今まではエクセルを利用して見積書や注文書、請求書を作成していたのですが、売上高が伸びてきたこともあり、拠点を増やし多店舗展開をしようと考えられているタイミングでの商談でした。

作業が属人的になっており、社長の奥様しか作業ができない

ゼロ開業で夫婦で仕事をされており、主に経理や請求書の発行は奥様がされておりました。
これがなかなか他人にできるようなことではなく、ルールも曖昧だったのでまずは業務フローを確認するところからはじめました。

見積書→注文書→納品書→請求書

上記の書類を作るのは簡単ですが、その過程で発生する売上に関連するデータをどう活用したら経営に活かせるだろうか…?

販売管理に集まるデータって?

  1. 商品の売上高

  2. 商品ごとの売上高、その割合

  3. 取引先ごとの売上高

  4. 取引先毎での売れ筋商品

  5. 売掛金の、残高消込

今回は取引先ごとの売上高を見えるようにするよう考えました。

システムの計上ポイントを考える

今回の販売管理システムは「売上伝票」を切るとシステム上に「売上」と「売掛金」が計上され、「入金消込処理」をすると「売掛金」が消し込まれます。それが「商品別」「取引先別」でデータ計上されてくるのでシステム上では「得意先別の売上高、売掛金の回収状況」「商品別の売上高、ランキング表」等が帳表として出力されました。

今回の社長は「得意先ごとの売上高」がいくらか、という点を把握したいとのニーズでご相談いただき、最終下記のフローとなりました。

旧フロー

問題点


①見積書、注文書、納品書、請求書がエクセルの為それぞれを手打ち作成。金額や明細のミスが発生しやすい状況だった
②請求書に記載する売掛金額の残高を会計システムを確認しながら入力しなければならず、時間がかかっていた
③上記の煩雑な作業の為、請求業務が属人化。奥様がほかの業務ができない状況だった。
④取引先ごとの売上高が会計システムに入力しないと状況がわからず、売れ筋商品等もあいまいな状態だった"

新フロー

改善点


①販売管理システムの導入で販売管理に関するデータを一本化。見積書、(注文書、納品書)請求書を作成していた点を複写してくるように改善。業務の変更を行うことで単純に作業量を1/2に
②取引先ごとの売上高の把握が発生主義で即座に分かるようになったことに加え、商品ごとの売上高も確認できるようになった
③週単位での取引先ごとの売上高の把握が可能になった。

工夫した点


①システム上では注文書を出すことができず、受発注管理に関して悩んだが、見積書に押印いただくことで、注文の意思を確認することと商慣習に工夫を加えることで、システムのカスタマイズを最小限にした。

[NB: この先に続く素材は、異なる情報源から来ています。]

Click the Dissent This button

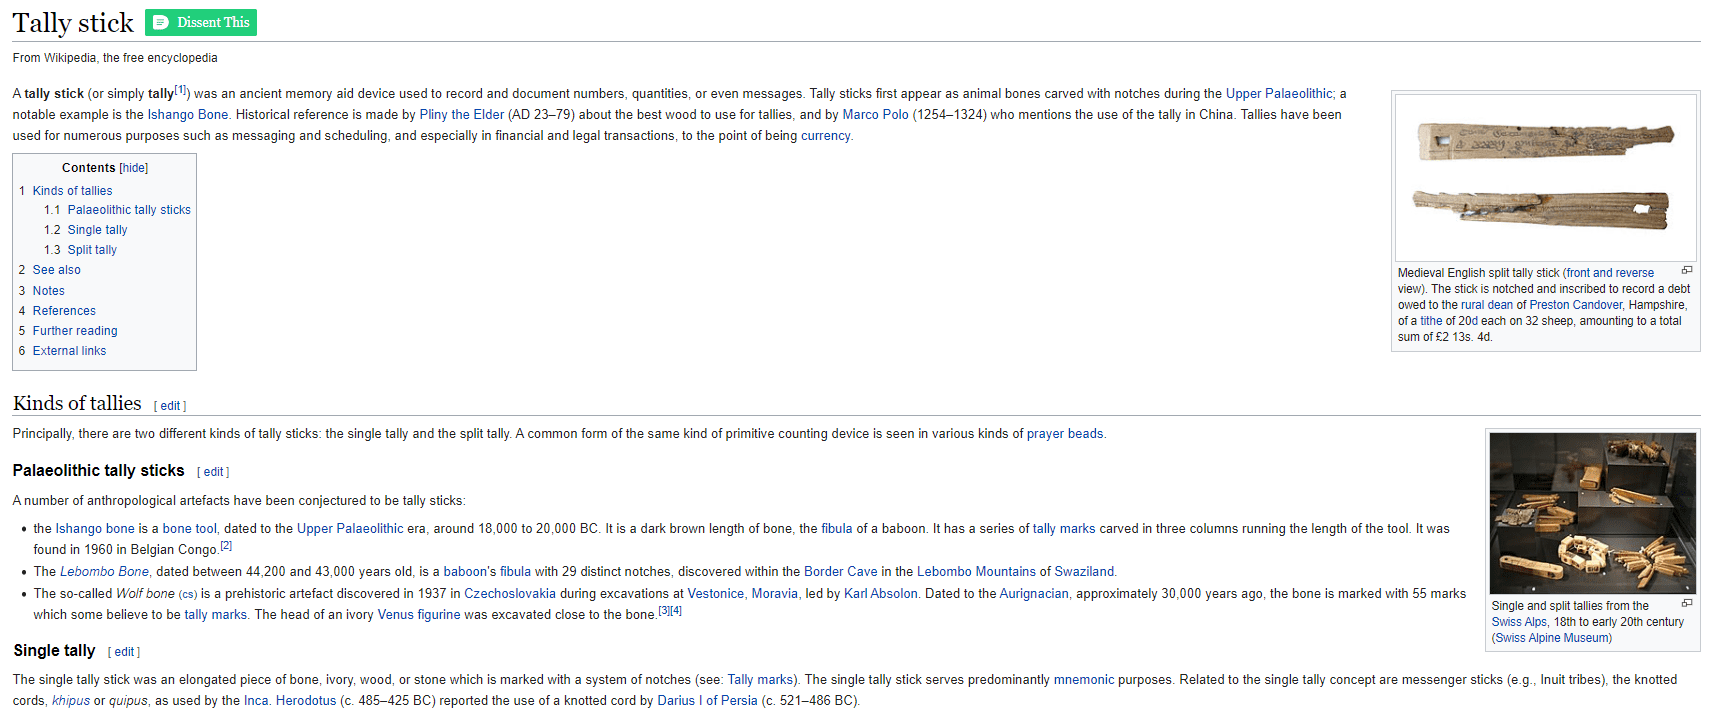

"

さいごに

システムいれれば確かにある程度すっきりするんですが、今回の案件に関しては「どんな管理を今後していかないといけない?」「御社の課題は?」という点にフォーカスしたところ、売上高の把握が月末確認で、月次ベースの計画を立てていてもなかなか追えてなかった点が課題である旨を聞くことができ、業務フローと合わせて、どのタイミングでなんのデータを確認するかまで話し合いができた点はよかったと思います。

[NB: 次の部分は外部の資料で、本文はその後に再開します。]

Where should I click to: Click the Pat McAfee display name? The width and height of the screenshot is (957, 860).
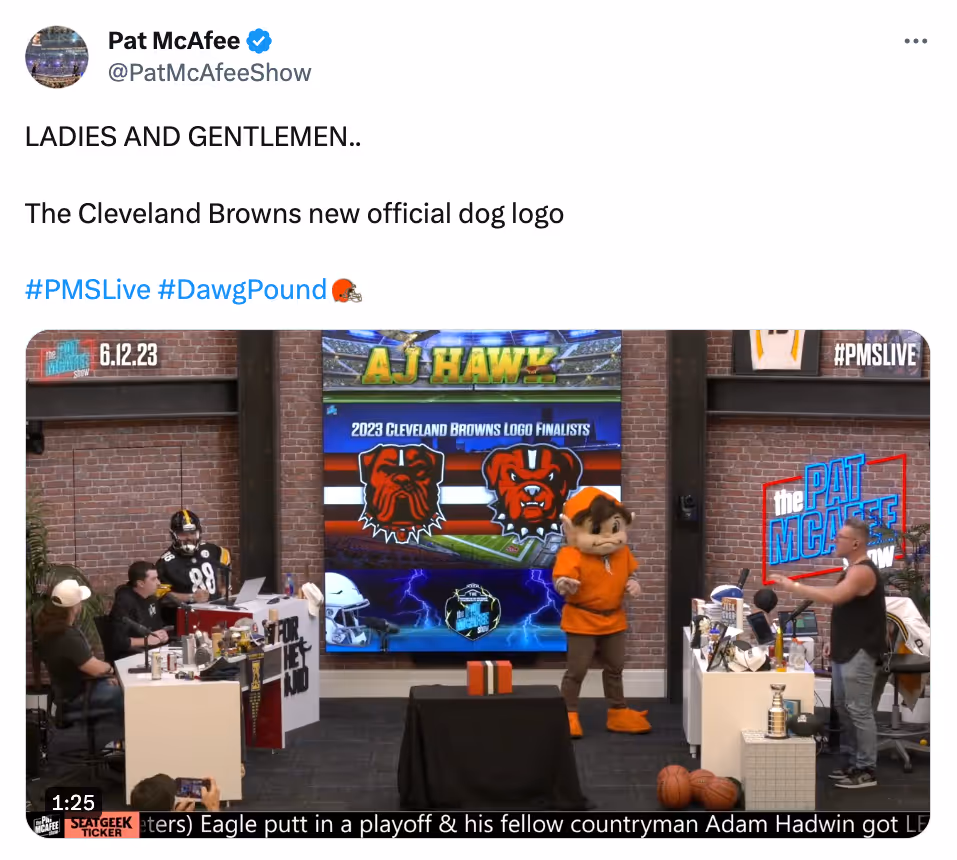174,41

また、中小企業はどこも陥りがちな「属人化」傾向はなるべく意識して排除しておくことで、戦闘力の分散ができ、本業に力を注げるようになりますので、「標準化」というテーマはとても重要ですね。
(今回で行くと、この運用が軌道に乗れば経理事務所ほかの方に任せ、奥様は別の利益率の高い業務を今後実践されることとなりました。)

来年からはインボイス制度も導入されますので、経理回りの業務フローをどうするかは非常に重要なテーマになりますね。